Agreement on the Obamacare’s Cadillac tax between the PMA and ILWU was announced all the way back on August 26th, leaving the industry feeling positive about the progression of the contract negotiations.

I even posted a UCM blog titled “2 Reasons the ILWU PMA Contract Negotiations Will Resolve Soon” but it didn’t take long for the negotiations to fall apart like negotiations between the Detroit Lions and Ndamukong Suh.

There were, of course, sticking points in the contract negotiations. Jurisdiction over repair and maintenance of chassis and then the ILWU wanting to get rid of arbitrators who ruled against them are the issues that got reported.

Are these issues worth pushing shippers away from West Coast ports?
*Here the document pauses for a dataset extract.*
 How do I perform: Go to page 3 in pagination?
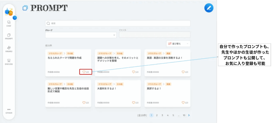coord(162,115)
Because that’s what happened.

Andrew Edwards, at the end of his Press-Telegram article about ILWU’s ratification of the contract, quoted Mark Hirzel, president of the Los Angeles Customs Brokers and Freight Forwarders Association:

Hirzel said West Coast dockworkers do their jobs well, but the prospect of future disruptions has motivated some shippers to divert their goods to other destinations.

“We’ve definitely lost freight, and I know customers that have proudly told me that they have 100 percent rerouted their containers from L.A. and Long Beach,” Hirzel said. “What shippers have said is, they’re willing to pay more for greater predictability.”

Apparently, both the PMA and ILWU recognize there is a need for change in the horrible process of longshore contract negotiations on the West Coast.

The JOC article quoted above also pointed out the PMA and ILWU addressing a problem with the current way contract negotiations are happening:

PMA President Jim McKenna told JOC.com at an event in New York last week the current process of negotiating contracts “is not sustainable.”

In an address to a Toy Industry Association meeting in Long Beach on Thursday, Bobby Olvera, president of ILWU Local 13 in Southern California, said he is a firm believer in action. When disputes arise on the waterfront, both parties should address them immediately rather than letting them fester until the next round of negotiations five years later.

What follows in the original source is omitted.